(What is needed) Within the entries below, please retype exactly the lines starting with the line that has "Open the Origin URL link" and going on through the line that has "Image resolution: width=583", but not the pictures.

(Extracted entries)

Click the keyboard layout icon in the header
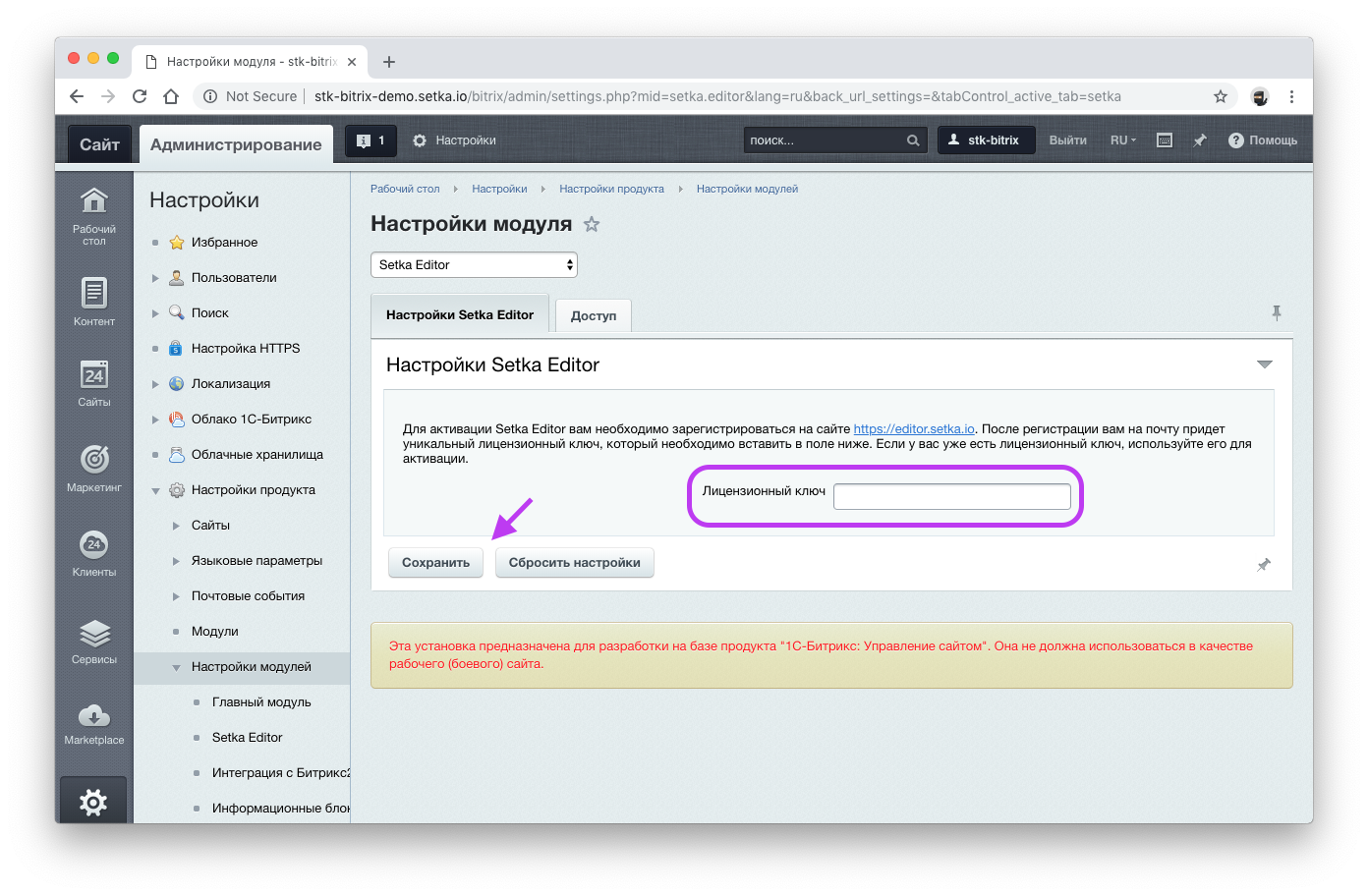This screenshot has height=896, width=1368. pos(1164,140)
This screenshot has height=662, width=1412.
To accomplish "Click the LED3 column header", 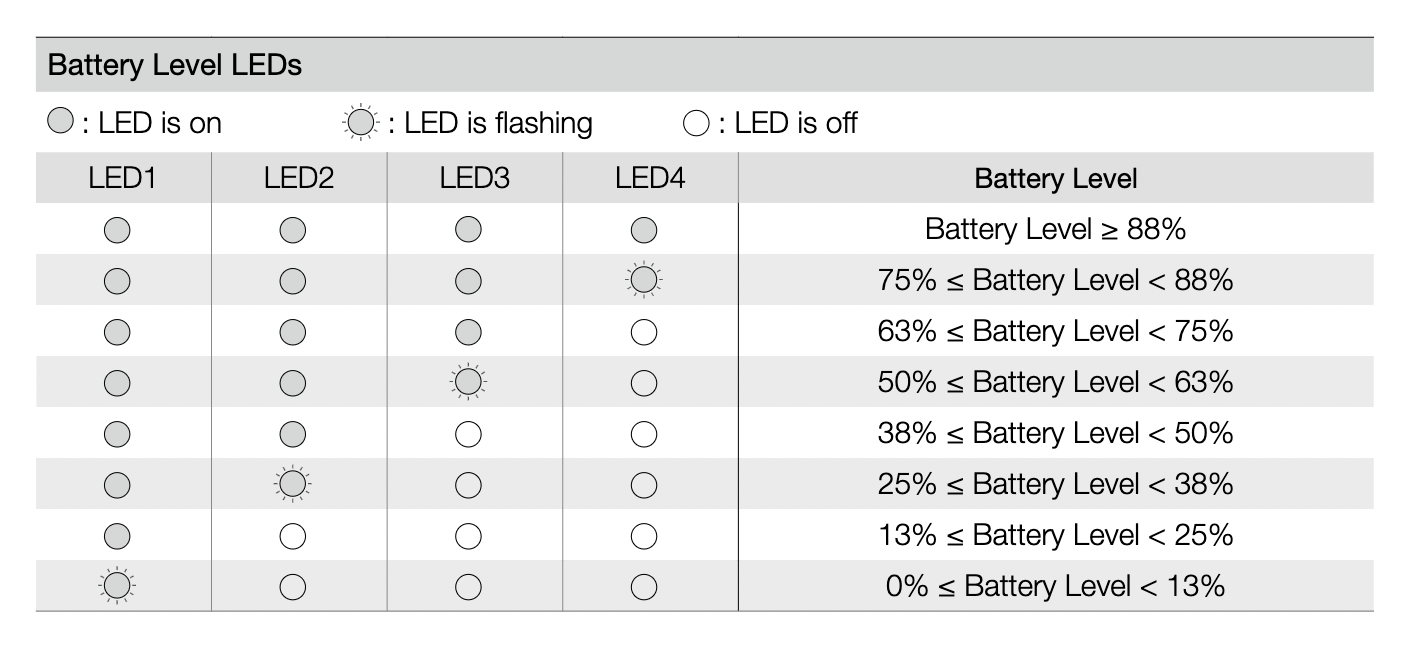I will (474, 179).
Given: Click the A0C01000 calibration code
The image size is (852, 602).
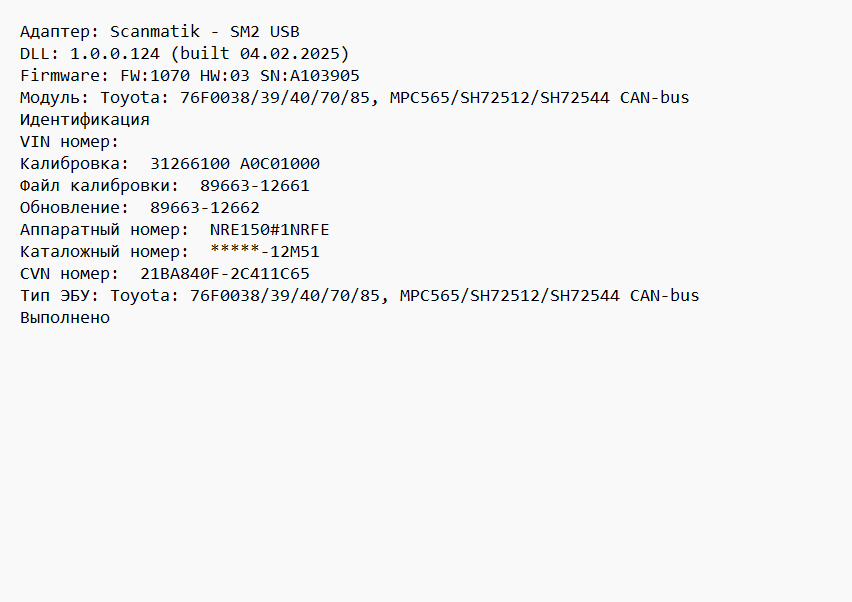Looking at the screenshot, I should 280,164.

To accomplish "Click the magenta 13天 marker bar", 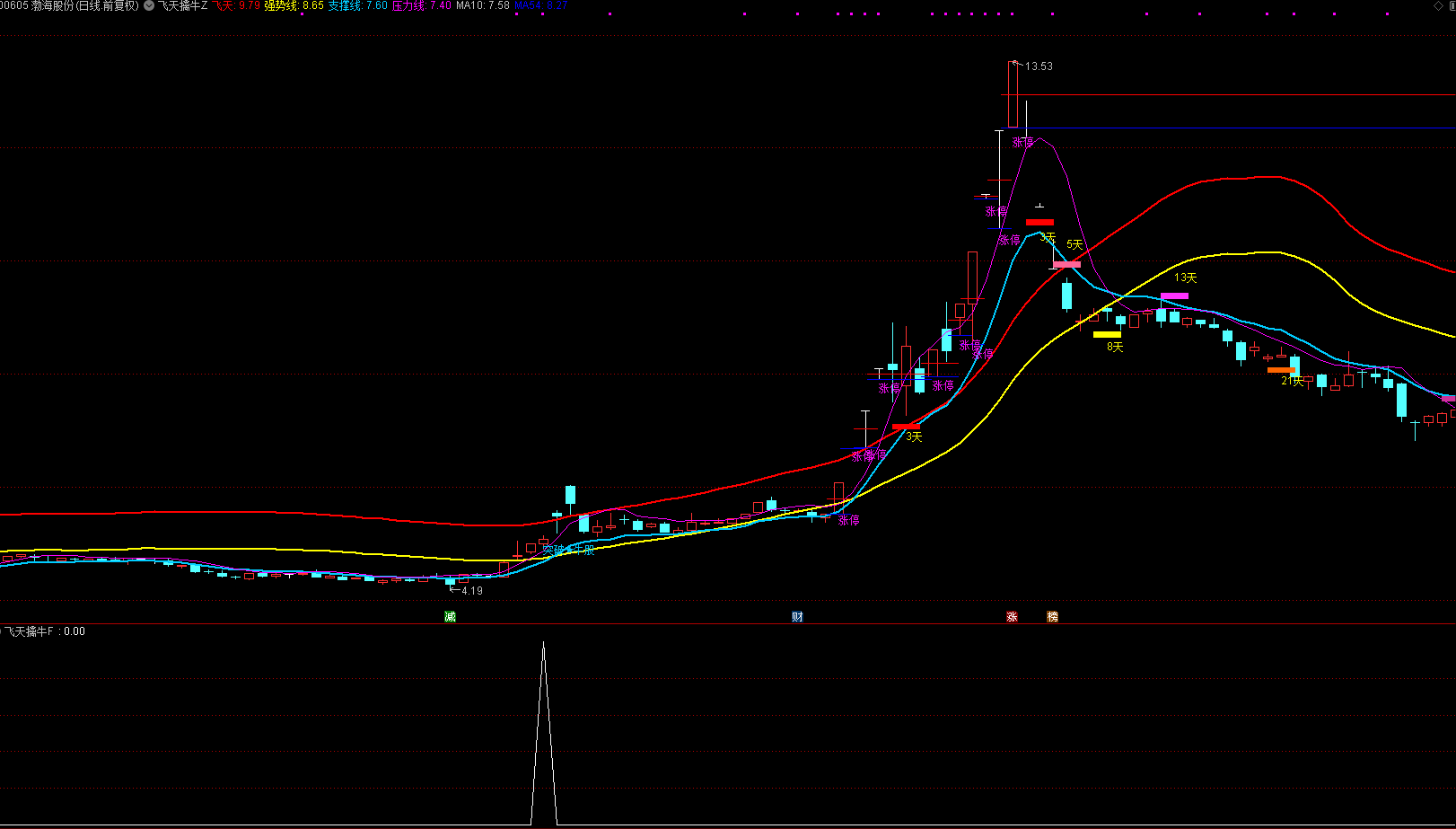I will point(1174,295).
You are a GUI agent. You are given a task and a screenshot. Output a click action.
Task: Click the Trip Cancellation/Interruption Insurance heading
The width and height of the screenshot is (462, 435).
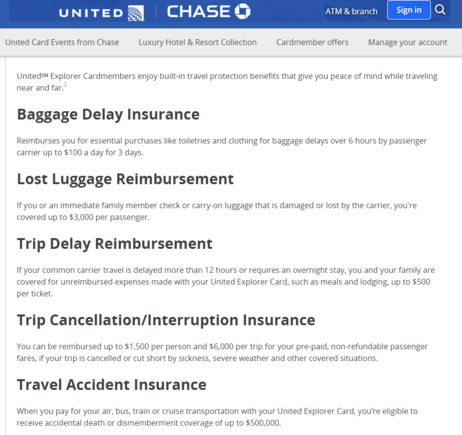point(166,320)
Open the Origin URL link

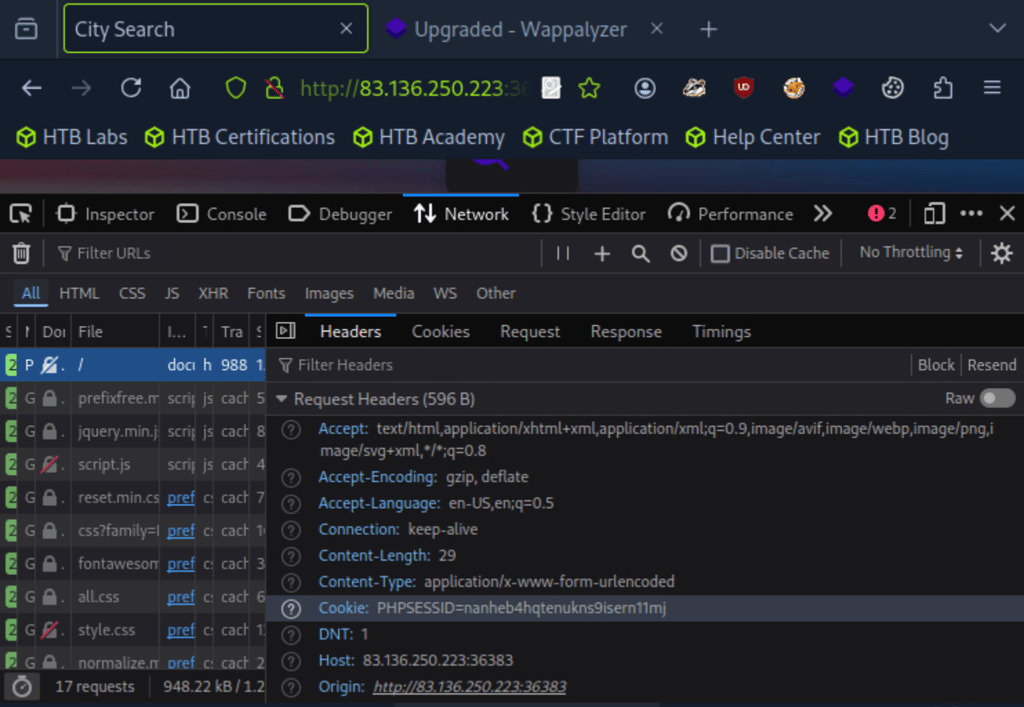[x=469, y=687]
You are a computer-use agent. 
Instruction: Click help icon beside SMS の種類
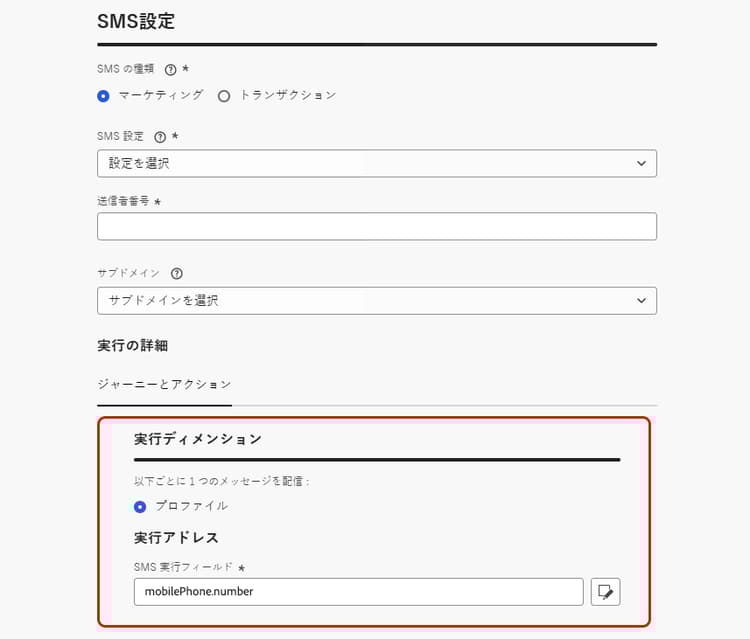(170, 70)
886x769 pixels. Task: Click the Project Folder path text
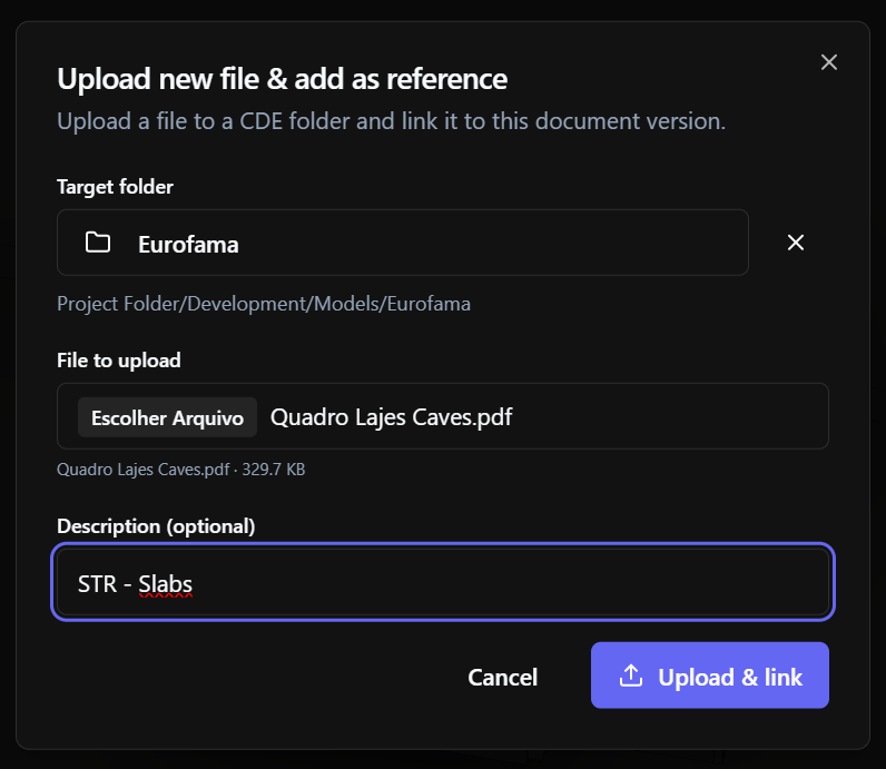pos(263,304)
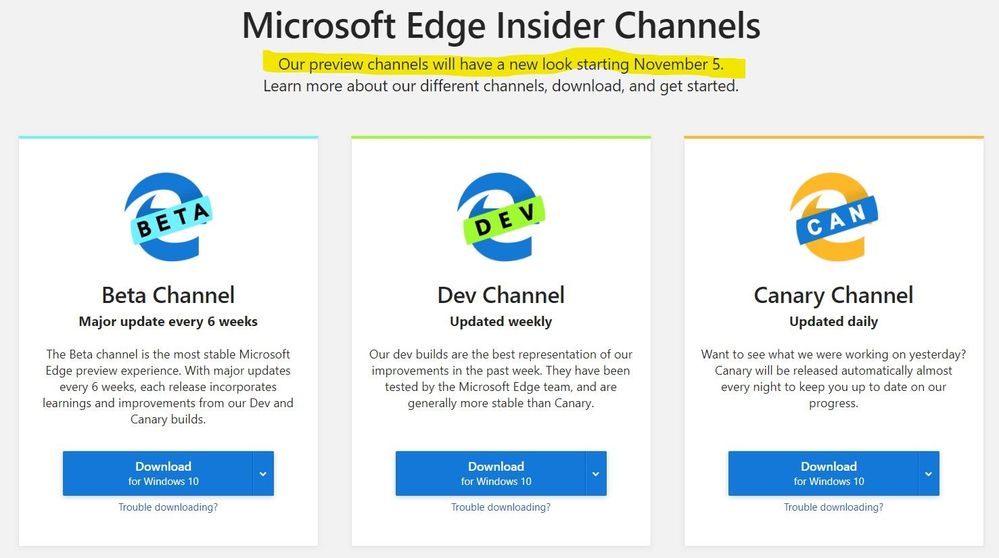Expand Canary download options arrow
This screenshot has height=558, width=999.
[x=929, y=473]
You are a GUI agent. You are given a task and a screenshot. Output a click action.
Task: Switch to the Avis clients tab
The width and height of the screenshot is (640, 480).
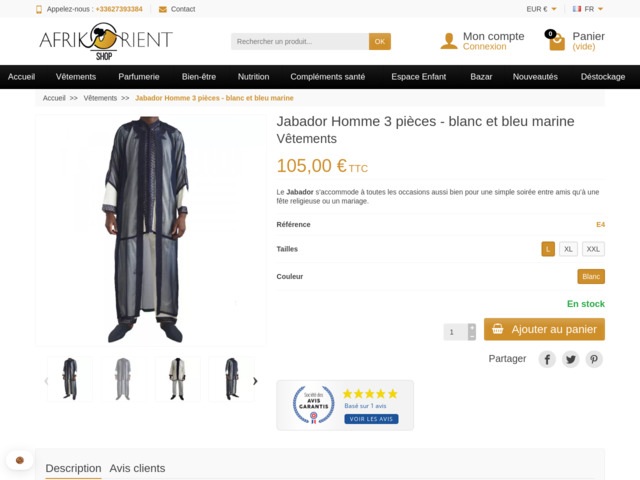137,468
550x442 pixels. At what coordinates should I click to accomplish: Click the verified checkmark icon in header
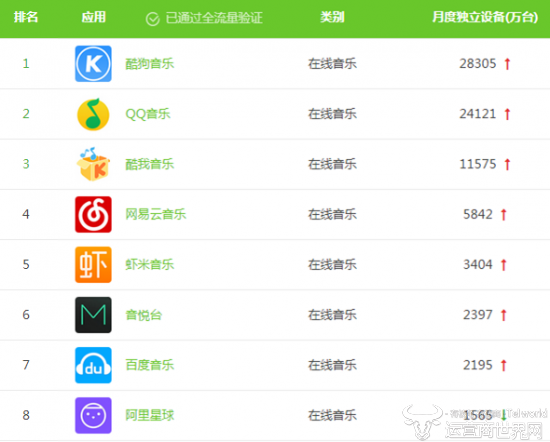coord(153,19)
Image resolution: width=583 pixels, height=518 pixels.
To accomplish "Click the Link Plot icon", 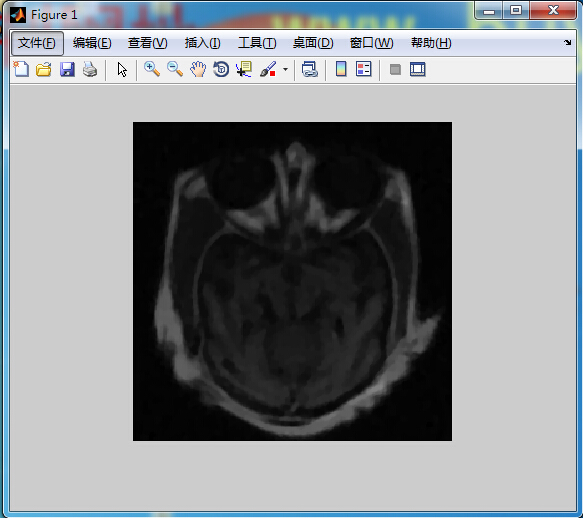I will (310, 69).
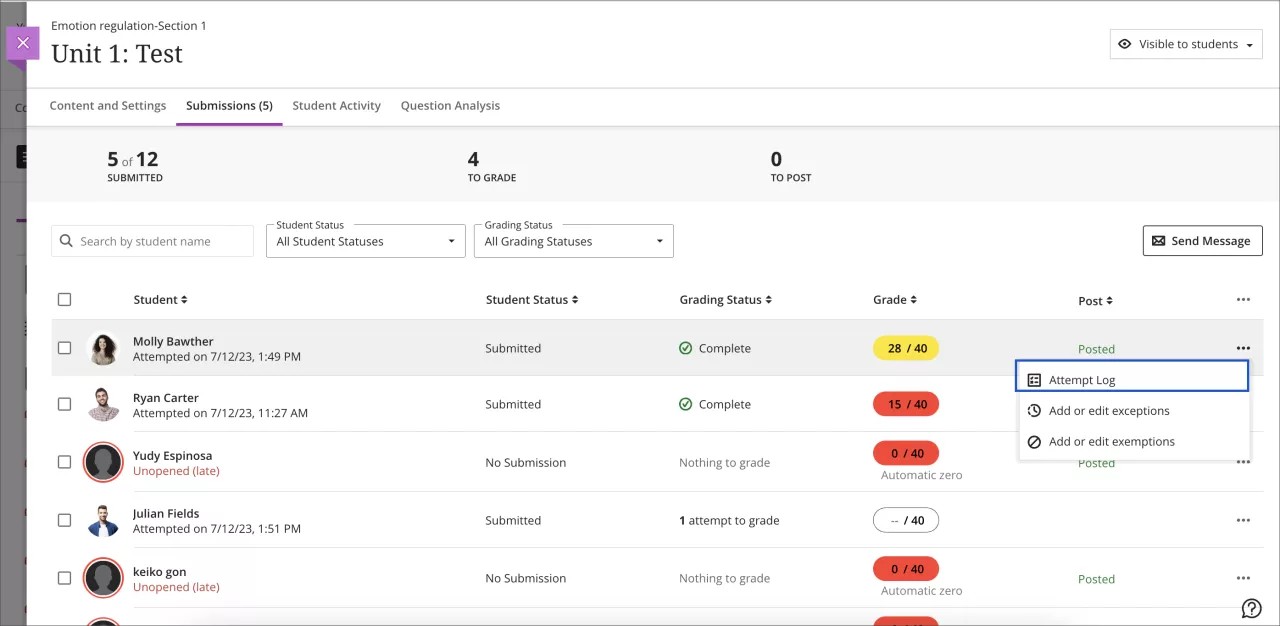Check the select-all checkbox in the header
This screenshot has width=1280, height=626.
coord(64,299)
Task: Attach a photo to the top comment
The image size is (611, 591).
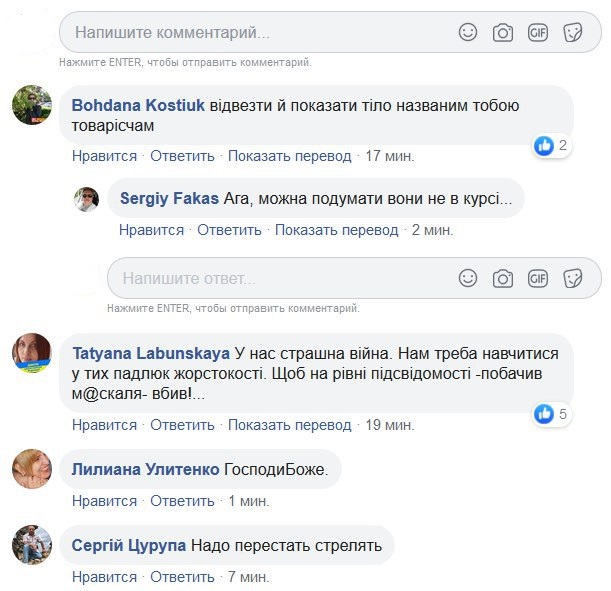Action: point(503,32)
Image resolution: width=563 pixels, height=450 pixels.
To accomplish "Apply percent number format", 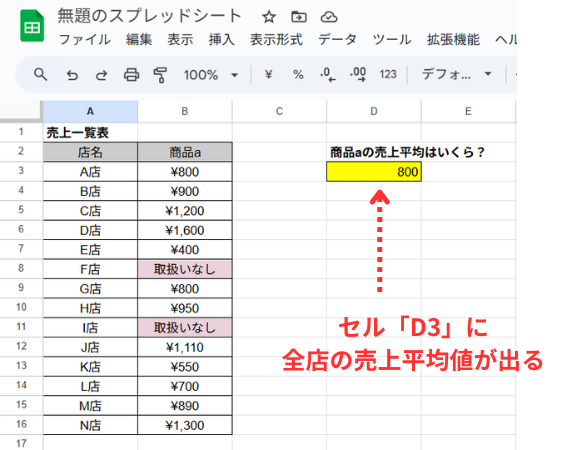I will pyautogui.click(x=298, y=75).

(Answer)
Open the Origin URL link

[x=469, y=687]
You are a computer-use agent. 
Instruction: Click help icon beside SMS の種類
(170, 70)
886x769 pixels. Task: Click the Project Folder path text
pos(263,304)
Expand Canary download options arrow
This screenshot has height=558, width=999.
[x=929, y=473]
You are a GUI agent. You are given a task and a screenshot. Output a click action.
Task: Switch to the Avis clients tab
The width and height of the screenshot is (640, 480).
137,468
550x442 pixels. At what coordinates should I click to accomplish: Click the verified checkmark icon in header
coord(153,19)
Image resolution: width=583 pixels, height=518 pixels.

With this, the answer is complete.